- [PROMPT]
In the blog post about Salvador Dalí's Alice in Wonderland illustrations below, copy word for word everything from "Today’s blog post" down to "Alice’s Adventures in Wonderland by Lewis Carroll, page 63.".

- [EXTRACT TO READ]

-- begin --

Today’s blog post comes from Angela Brown, class of 2016 and Art Center Student Docent.

Drawing from Signature titled "Advice from a Caterpillar," from Alice's Adventures in Wonderland by Lewis Carroll, page 63.Salvador Dali, Spanish, 1901-1989.Published by Maecenes Press-Random House, NY
Drawing from Signature titled “Advice from a Caterpillar,” from Alice’s Adventures in Wonderland by Lewis Carroll, page 63.
Salvador Dali, Spanish, 1901-1989.
Published by Maecenes Press-Random House, NY

Upon learning that this year’s Founder’s Day theme would be Alice in Wonderland, I couldn’t help but consider how stories from childhood remain with us throughout our
lives. I wanted to explore the way the significance and meaning of these stories shift according to new experiences and perceptions of the world and our selves. Fortunately, the collection at the Frances Lehman Loeb Art Center offered me an opportunity to explore this from an artistic and art historical perspective. Vassar owns a special edition of Alice in Wonderland illustrated by Salvador Dalí and I wondered how this merging of “high art” with a familiar children’s story would affect my interpretation of the illustrations. The book is copy 1,090 out of only 2,500 copies printed by Maecenas Press—a division of Random House—in 1969. It includes one color etching and twelve photolithographs of Dalí’s original illustrations. The originals were made with vivid watercolor, gouache, and ink and often included cut-outs of butterflies, caterpillars, cards, and other images. Interestingly, each printed illustration contains a different
lithographic remarque, making the signature itself an area of aesthetic interest within the compositions.

Drawing from a Signature titled "The Queen's Croquet Ground," from Alice's Adventures in Wonderland by Lewis Carroll, page 68.Salvador Dali, Spanish, 1901-1989. Published by Maecenes Press-Random House, NY
Drawing from a Signature titled “The Queen’s Croquet Ground,” from Alice’s Adventures in Wonderland by Lewis Carroll, page 68.

-- end --

- [DATA PROVIDED]
-- begin --

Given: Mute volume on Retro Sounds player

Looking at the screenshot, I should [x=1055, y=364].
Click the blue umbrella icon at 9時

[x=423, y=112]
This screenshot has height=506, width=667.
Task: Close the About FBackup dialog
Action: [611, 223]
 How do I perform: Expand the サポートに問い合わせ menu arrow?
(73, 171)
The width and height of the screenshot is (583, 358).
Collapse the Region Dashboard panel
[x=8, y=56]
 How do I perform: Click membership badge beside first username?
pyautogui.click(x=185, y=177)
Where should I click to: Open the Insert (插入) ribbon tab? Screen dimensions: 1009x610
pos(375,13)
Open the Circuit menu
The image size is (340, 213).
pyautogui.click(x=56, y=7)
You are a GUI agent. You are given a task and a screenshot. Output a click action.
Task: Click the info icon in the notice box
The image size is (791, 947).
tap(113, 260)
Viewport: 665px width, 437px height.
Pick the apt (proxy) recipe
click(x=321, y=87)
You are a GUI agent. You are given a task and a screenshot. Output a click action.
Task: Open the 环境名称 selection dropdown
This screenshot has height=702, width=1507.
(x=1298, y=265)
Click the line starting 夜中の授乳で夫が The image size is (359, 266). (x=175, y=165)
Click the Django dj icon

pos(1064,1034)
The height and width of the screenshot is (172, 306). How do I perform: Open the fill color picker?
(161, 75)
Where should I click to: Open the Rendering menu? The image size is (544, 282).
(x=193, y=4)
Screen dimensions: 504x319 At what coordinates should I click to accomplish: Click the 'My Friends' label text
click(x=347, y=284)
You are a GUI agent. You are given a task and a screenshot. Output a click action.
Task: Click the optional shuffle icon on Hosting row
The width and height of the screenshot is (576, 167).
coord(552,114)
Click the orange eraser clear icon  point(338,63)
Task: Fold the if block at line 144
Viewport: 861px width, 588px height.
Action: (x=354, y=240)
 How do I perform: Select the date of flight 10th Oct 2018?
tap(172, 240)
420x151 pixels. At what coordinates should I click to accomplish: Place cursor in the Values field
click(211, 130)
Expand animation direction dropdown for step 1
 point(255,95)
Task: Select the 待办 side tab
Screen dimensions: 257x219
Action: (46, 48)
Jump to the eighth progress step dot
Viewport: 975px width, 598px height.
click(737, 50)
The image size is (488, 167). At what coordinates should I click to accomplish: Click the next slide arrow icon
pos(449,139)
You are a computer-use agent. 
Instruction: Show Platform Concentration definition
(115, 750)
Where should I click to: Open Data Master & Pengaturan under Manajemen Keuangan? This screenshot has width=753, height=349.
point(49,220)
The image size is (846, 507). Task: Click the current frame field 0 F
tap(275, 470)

-- end --

- [WRITTEN SOLUTION]
Today’s blog post comes from Angela Brown, class of 2016 and Art Center Student Docent.

Drawing from Signature titled "Advice from a Caterpillar," from Alice's Adventures in Wonderland by Lewis Carroll, page 63.Salvador Dali, Spanish, 1901-1989.Published by Maecenes Press-Random House, NY
Drawing from Signature titled “Advice from a Caterpillar,” from Alice’s Adventures in Wonderland by Lewis Carroll, page 63.